SELECTED EXTRACT =>
-- start --

The informal structure in organizations has always been secondary to the division
of labor, resource allocation, and HR practices. All management activities have
been directed at these formal designs for how the organization should work.
Design is the overarching perspective in each area of management.
The rise of information
technologies have changed all of this. Many traditional
roles of organizations now happen instantly. This makes the world seem very
chaotic, more complex, less responsive to authority. Experiments have flourished
in this environment . Underlying these experiments is the hope for a new
organizational model.
But it is not merely
a transition to a new model. The shift is away from
mechanistic models altogether. The concepts that arise instead incorporate
change, flux and real-time action. The trend to an action perspective is a trend
away from the selection of unity and stability as goals and moves toward an ethic
of multiplicity and flux. The action perspective sees organizations as complex
systems where everything happens at once. It is an emergent whole. Action does
not rule out design, it simply does not give design any privilege over any other
tool available. Action is more embodying of possibilities.

-- end --

DATASET CONTENT =>
-- start --

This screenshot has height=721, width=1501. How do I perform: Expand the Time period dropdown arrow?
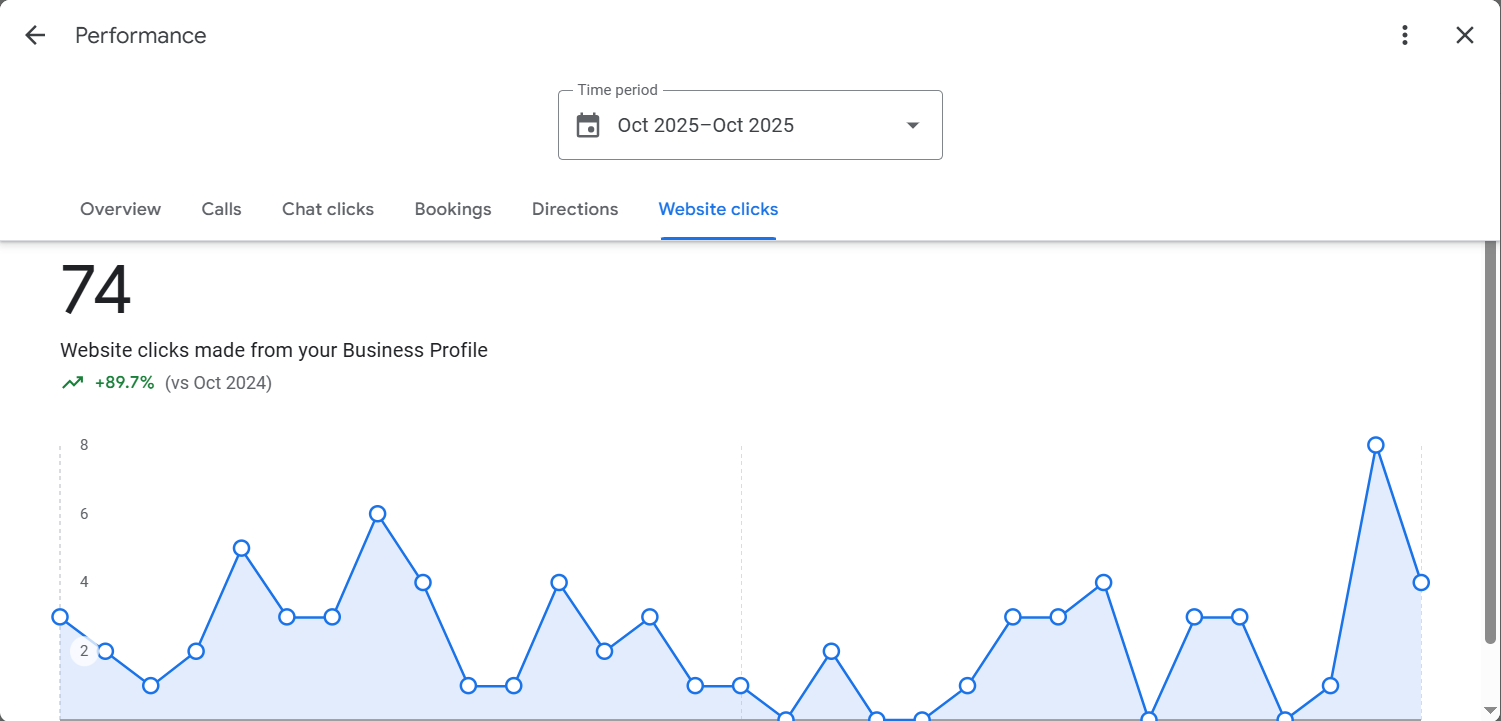[x=912, y=126]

-- end --

TASK DIRECTIONS => Please extend the passage above on organizations moving from design to an action perspective, picking up after its final sentence.

TASK OUTPUT =>
It is not enough
for an organization to announce a "re-design" or new non-
hierarchical structure. An action perspective centers on pragmatic activity and
focuses on people collaborating not fitting them into a new chart. Action puts
responsiveness ahead of controls. As circumstances are constantly evolving, it
makes more sense to reward revisions in strategic and budget targets when the
changes are made in the organizations interest. It is no longer "strategic planning"
but "strategic intent". These are responsive, flexible activities centered around the
"core competencies" of the organization. This sort of process demands more
participation and bottom -up communication. The information must come from
people who are encountering it. People throughout the organization assume more
responsibility in an action perspective. Capital allocation changes as flexibility in
that process increases.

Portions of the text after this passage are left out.